Involvement of the piriformis muscle in sciatic neuropathy has been supported by evidence from computed tomography (CT), magnetic resonance imaging (MRI), scintigraphy, and ultrasound (US). Proximity of the piriformis muscle to the sciatic nerve, inferior gluteal artery, and vein makes landmark- or fluoroscopy-based infiltration risky. Electrical stimulation of the muscle (in the absence of contraction of muscles innervated by the sciatic nerve) suggests that the needle tip is in the muscle belly, but there is significant variation in the needle-to-nerve distance for presence or absence of muscle twitches to be regarded as a reliable indicator of needle tip position. A study in cadavers showed that only 30% of fluoroscopy-guided injections were accurate with majority of incorrect injections in the gluteus maximus. Ultrasound allows visualization of the muscle and the surrounding neurovascular structures, thereby enhancing both accuracy and safety. Comparison of local anesthetic against a combination of local anesthetic with steroids as injectates to treat piriformis syndrome indicates that the combination does not confer any analgesic benefit over local anesthetic alone for a period of 3 months following the injections.
Obturator Internus Muscle
The obturator internus (OI) is one of the short external rotators of the thigh at the hip (Fig. 8.2). The other muscles that have the same action include the piriformis, superior and inferior gemelli, and quadratus femoris. Pathology of this muscle can present with gluteal pain and symptoms similar to piriformis syndrome. Important anatomical relationships include the Alcock’s canal medially that contains the pudendal neurovascular bundle and is formed by splitting of the muscle’s fascia into a medial and lateral layer – this canal underlies the plane of levator ani. Pathology in (tears or tendinitis) or around this muscle (bursitis) results in gluteal pain that is retrotrochanteric. This is often referred to as the “deep gluteal syndrome.” Acute strain, chronic overuse, myofascial pain, contusions, tendinopathy, calcific tendinitis, or bursitis may be responsible for pain originating in the OI.

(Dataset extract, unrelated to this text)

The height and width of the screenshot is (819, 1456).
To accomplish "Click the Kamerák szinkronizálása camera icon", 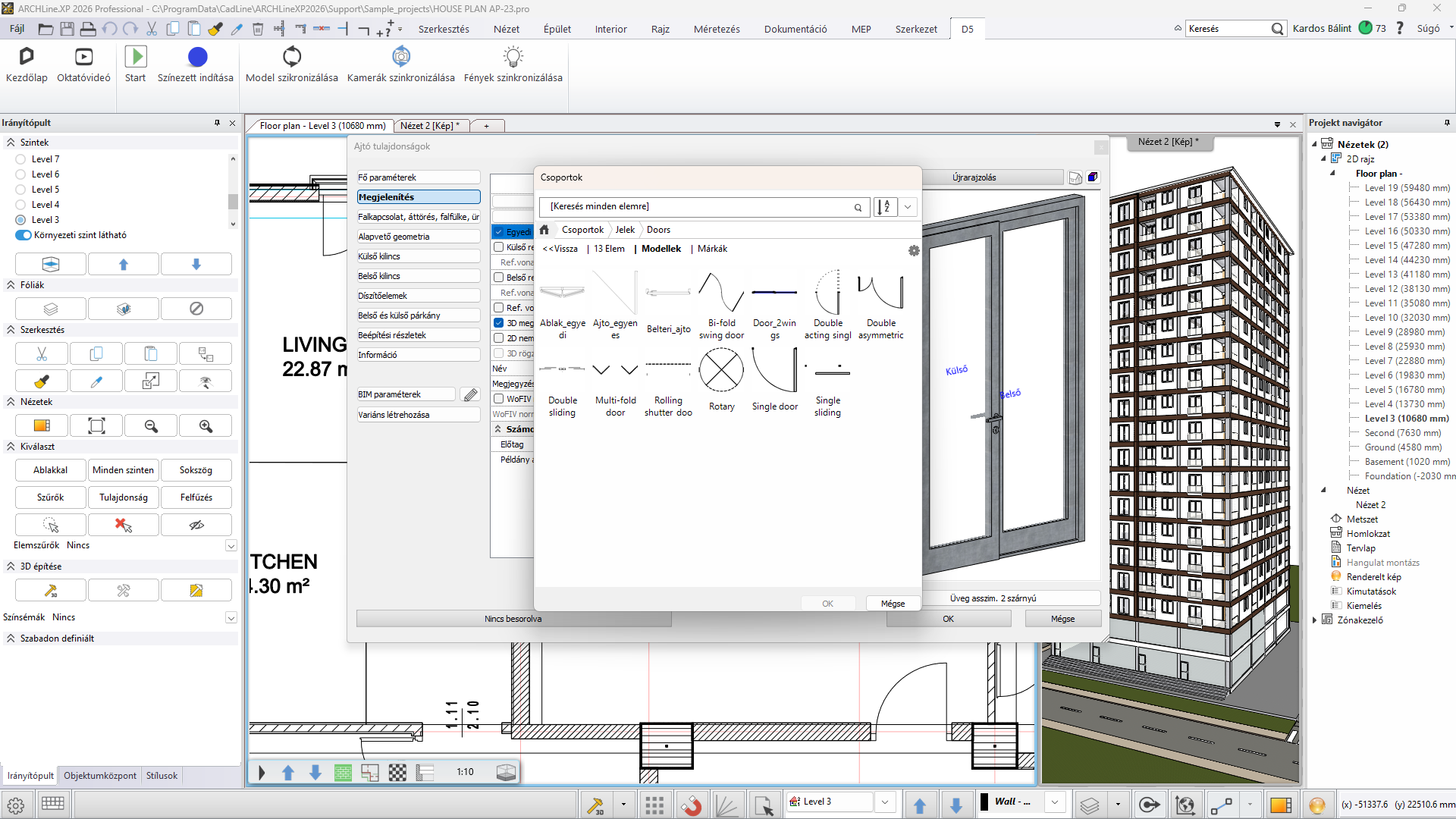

OI is partly a hip muscle and partly an intrapelvic muscle. It originates from within the pelvis along the obturator foramen and membrane, exits through the lesser sciatic foramen by curving around the posterior ischium, and courses laterally deep to the sciatic nerve toward its common insertion with the superior and inferior gemelli as the tricipital tendon on the medial greater trochanter (Fig. 8.2). The OI may be subjected to stress during its sharply angulated exit from the pelvis, as evidenced by the presence of a cartilaginous region on the posterior ischium over which the OI tendon glides. The OI bursa is located medially between the OI and posterior ischial cartilage and reduces frictional stresses in this region.
Pain is present in the mid-buttock region and tenderness on palpation of the interval between the piriformis muscle and the ischial tuberosity can be elicited. Patients often report pain on sitting – apart from the OI, the hamstring-ischial bursa complex is another source for this pain.
Physical examination to elicit pain from OI requires maneuvers similar to those for stressing the piriformis muscle. Pain in innervation territory of the pudendal and/or sciatic nerves due to dynamic compression of the nerve by the OI muscle and tendon is an unusual presentation. Injecting the OI sheath, muscle, or bursa can relieve the pain depending on the site of the pathology.